Tea is second only to water as the healthiest beverage choice according to guidelines for healthy beverage consumption that were developed by a panel of American nutrition experts and published in the March 2006 issue of the Journal of American Clinical Nutrition. “Tea is rich in naturally occurring flavonoids which act as antioxidants,” says Dr. Carol Greenwood, Professor of Nutritional Sciences at the University of Toronto. “In fact, tea is one of the highest sources of antioxidants in the diet.” Antioxidants are compounds that neutralize the body’s naturally occurring but cell-damaging free radical molecules. Damage by free radicals over time is believed to contribute to the development of many chronic disease including cancer and cardiovascular disease, explains Greenwood.

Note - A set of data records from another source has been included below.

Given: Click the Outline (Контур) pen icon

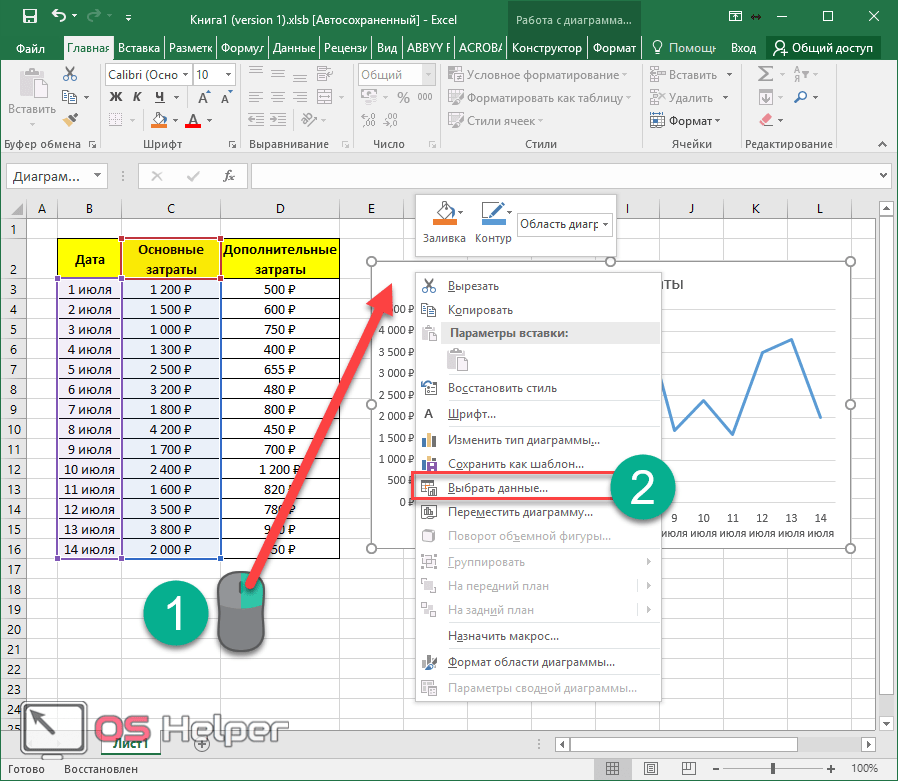Looking at the screenshot, I should pyautogui.click(x=492, y=213).
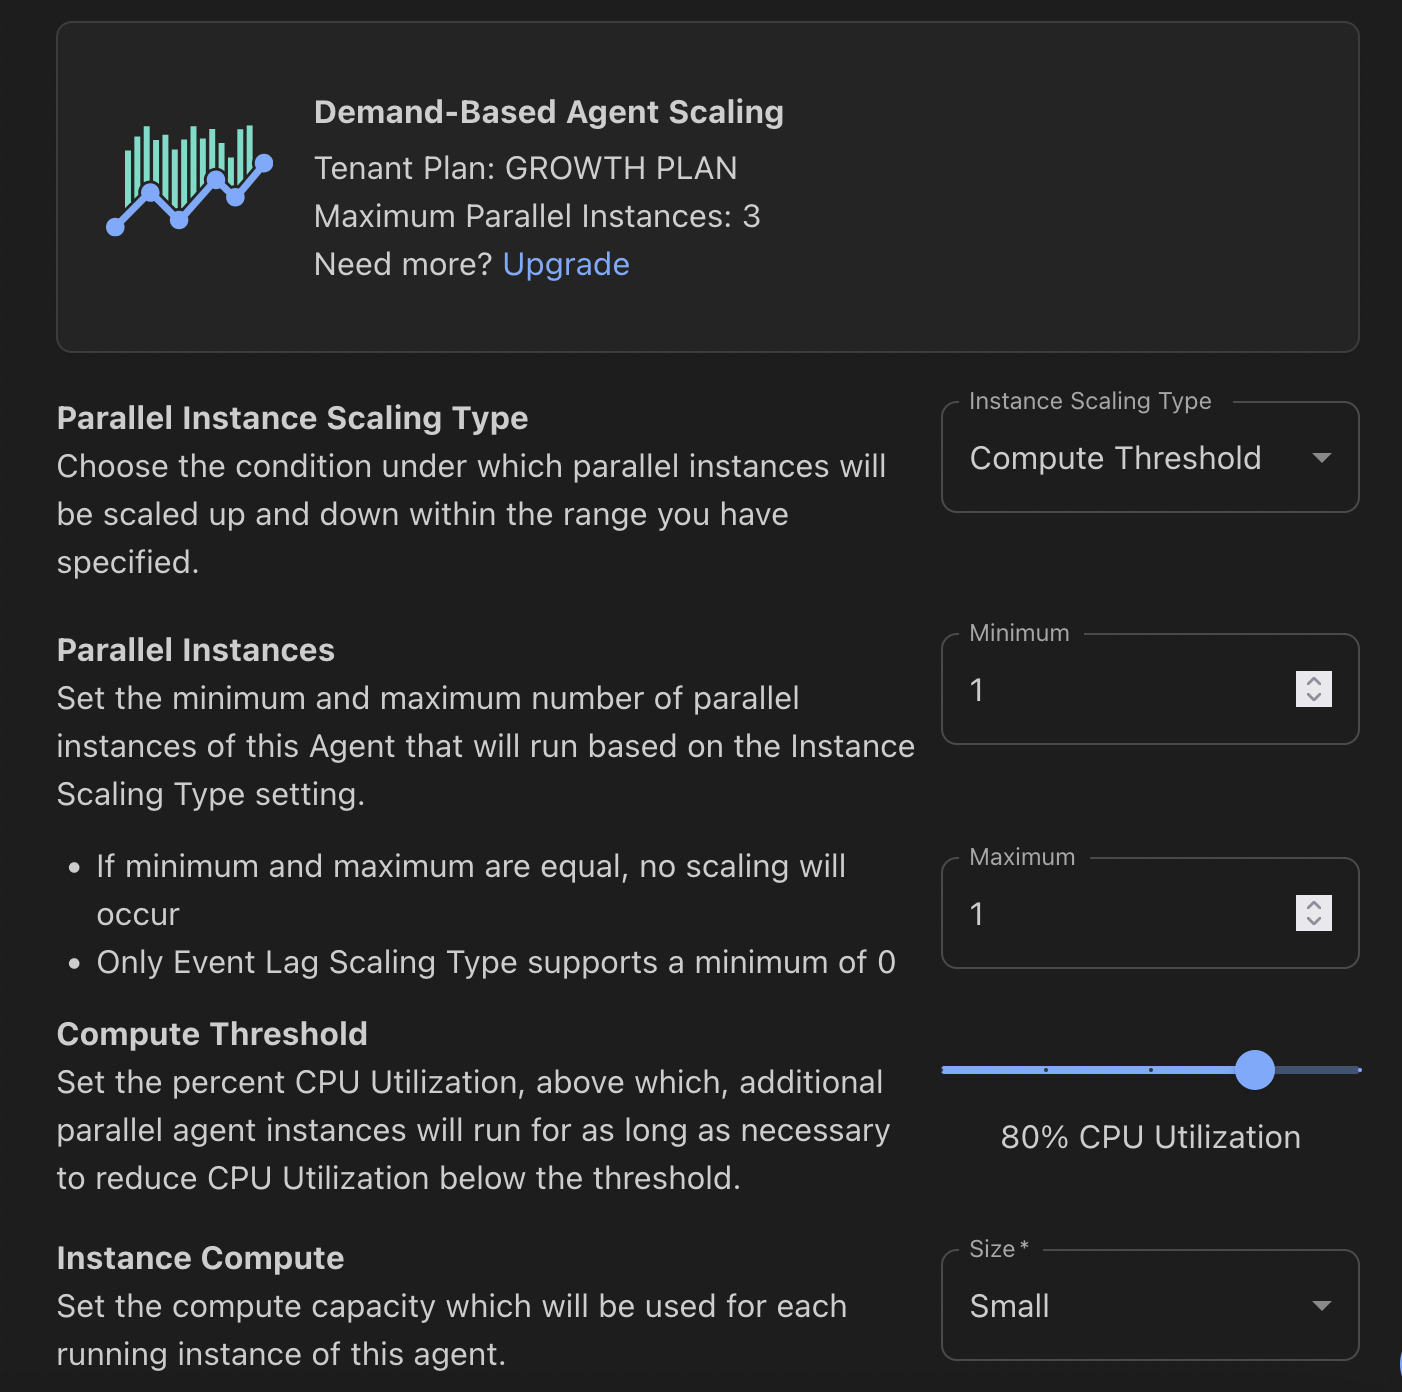Click the Parallel Instance Scaling Type heading
The image size is (1402, 1392).
(x=292, y=418)
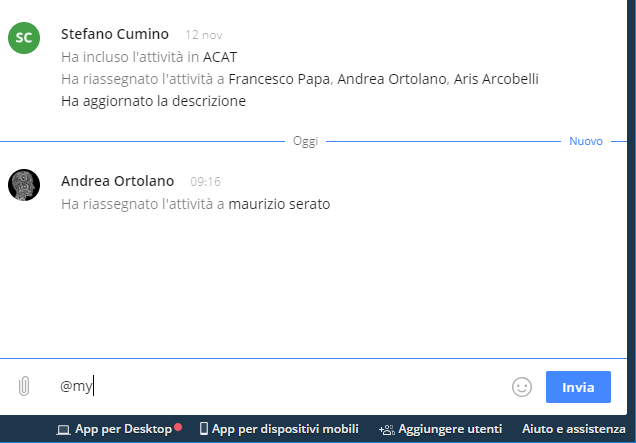Click the Stefano Cumino author name

[115, 35]
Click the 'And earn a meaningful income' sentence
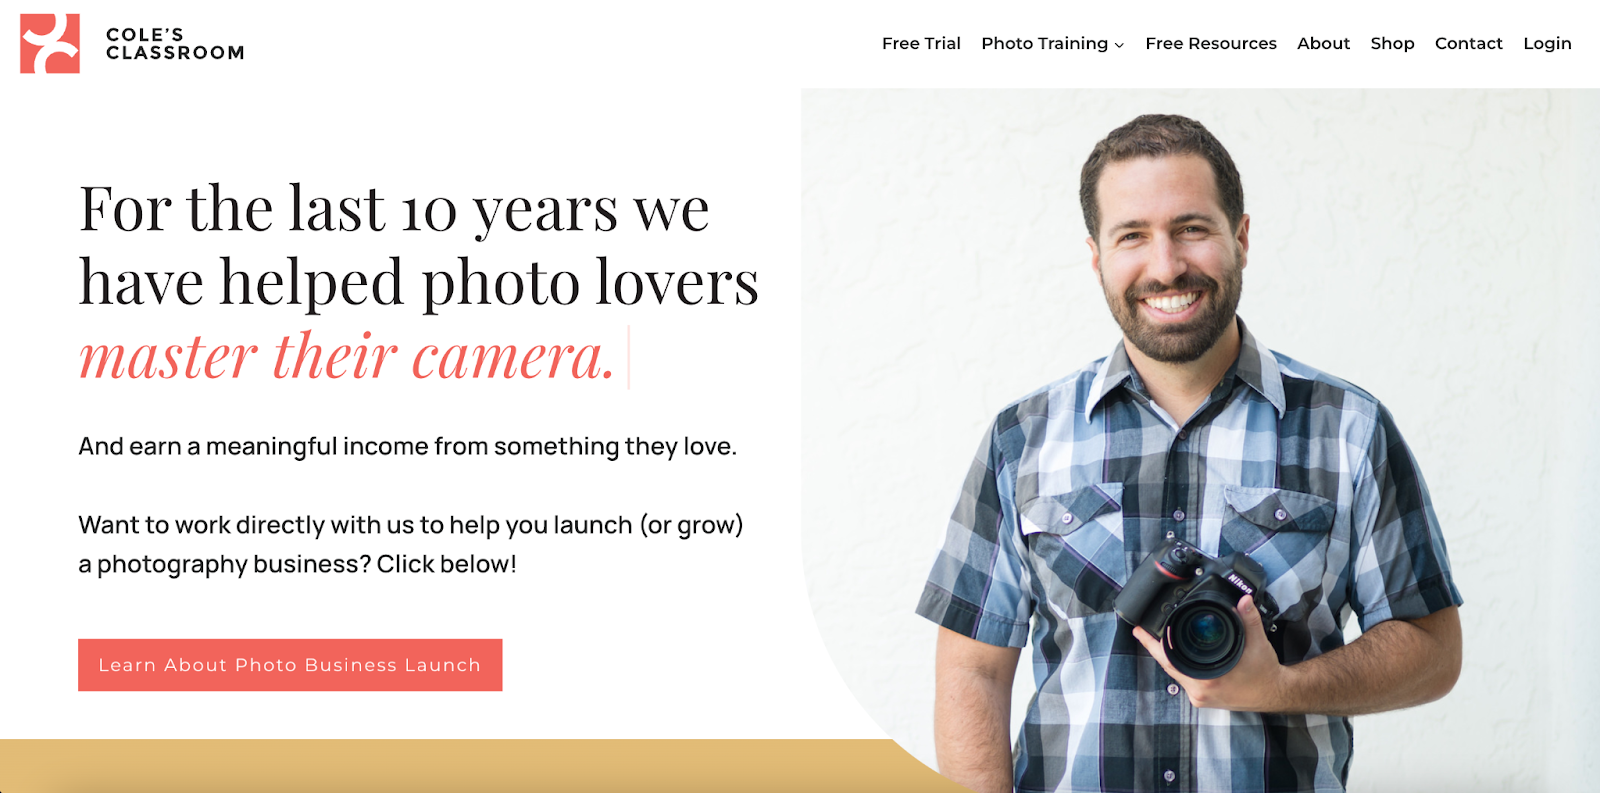Image resolution: width=1600 pixels, height=793 pixels. coord(407,446)
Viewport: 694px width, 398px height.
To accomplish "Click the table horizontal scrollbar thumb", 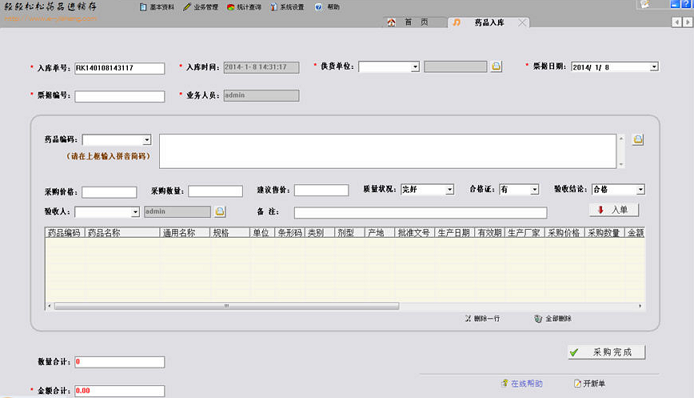I will [227, 306].

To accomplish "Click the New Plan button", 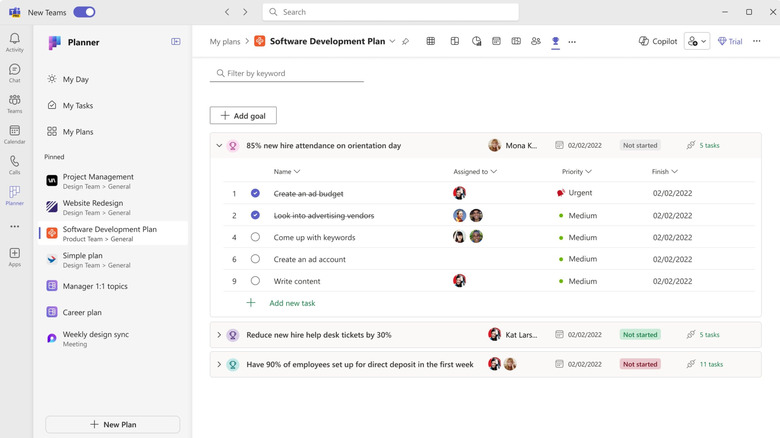I will pyautogui.click(x=113, y=424).
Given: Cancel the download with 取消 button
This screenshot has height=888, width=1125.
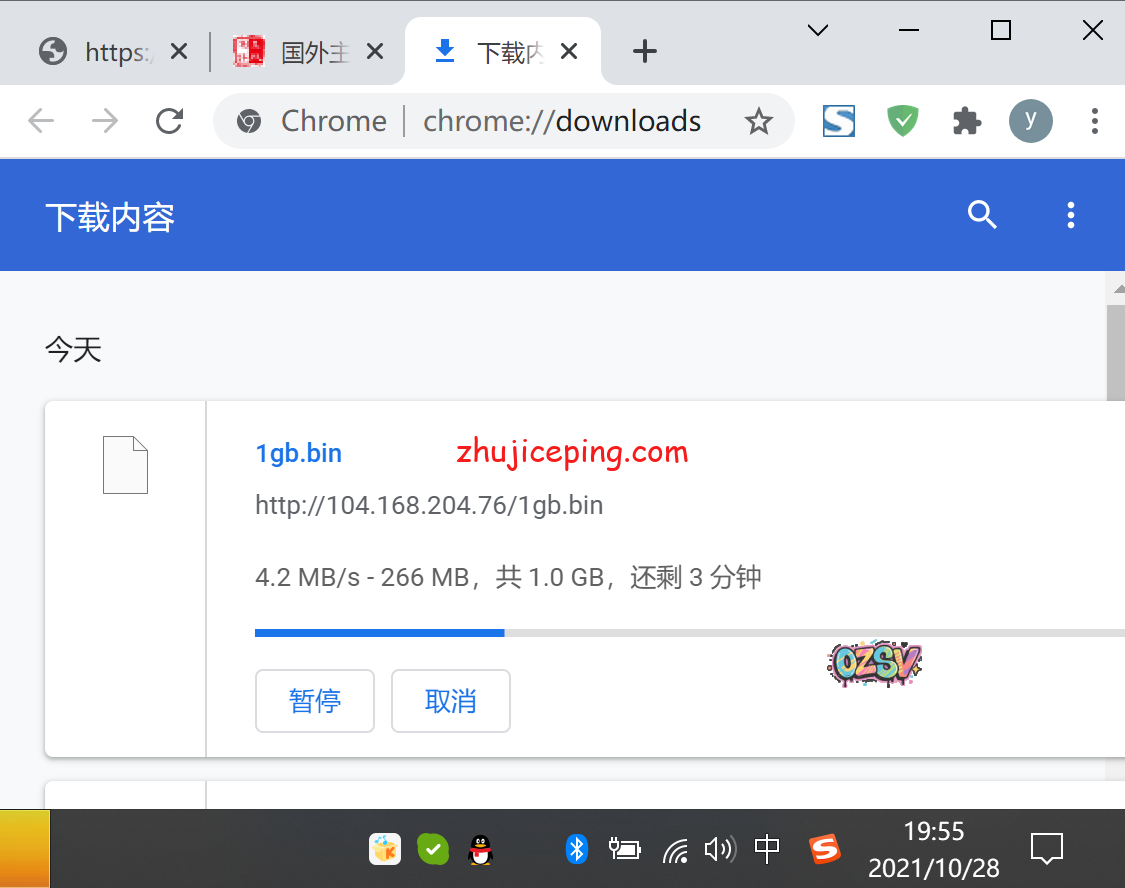Looking at the screenshot, I should (x=451, y=701).
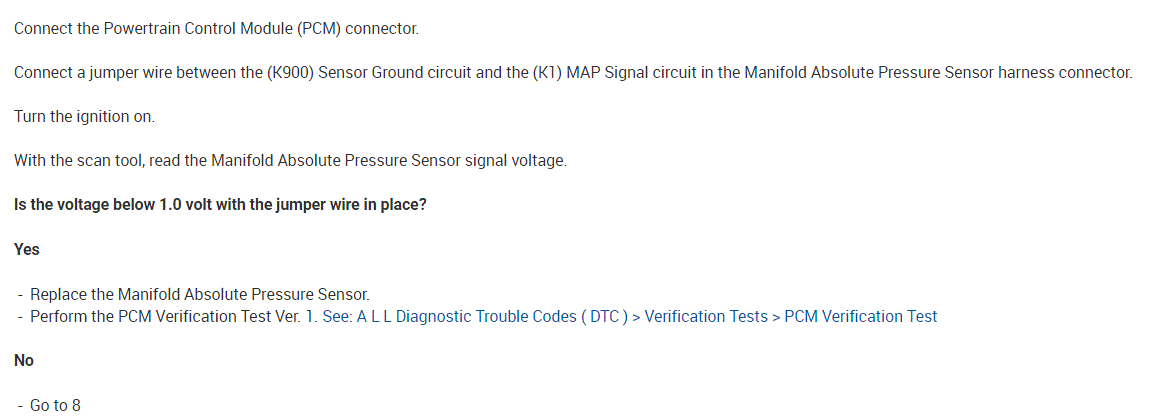
Task: Click 'Sensor Ground circuit' in jumper wire step
Action: [x=392, y=73]
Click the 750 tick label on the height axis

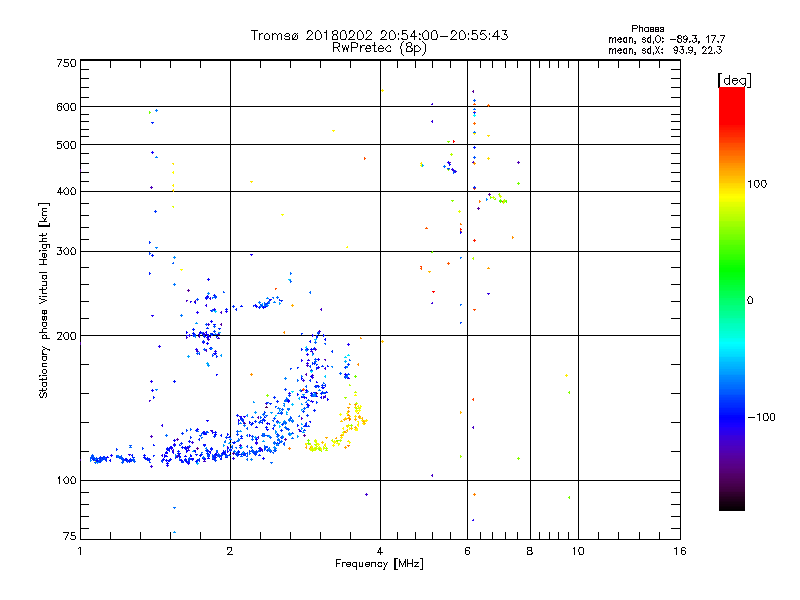point(66,63)
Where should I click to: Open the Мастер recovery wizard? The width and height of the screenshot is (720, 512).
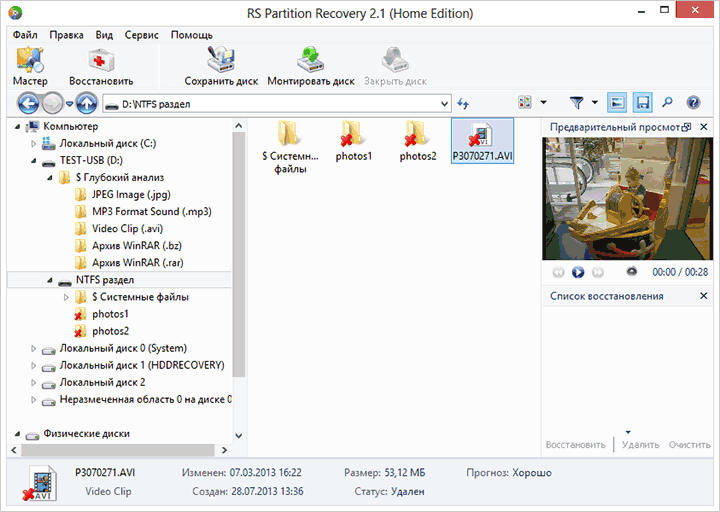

Part of the Health Products and Food Branch of Health Canada, the NHPD is the regulating authority for natural health products sold in Canada. It ensures that Canadians have ready access to natural health products that are safe, effective and of high quality. Natural health products include herbal remedies, homeopathic medicines, vitamins, minerals, traditional medicines, probiotics, amino acids and essential fatty acids.
Tea in Canada
Tea is the world’s second most popular beverage after water. In 2006, the tea market in Canada was worth approximately $319 million. Canadians drink more than seven billion cups of tea each year. In 2005, the per capita consumption of tea in Canada was 69.98 litres (280 cups) per Canadian, an increase of 43 percent from 1996 when it was 48.9 litres.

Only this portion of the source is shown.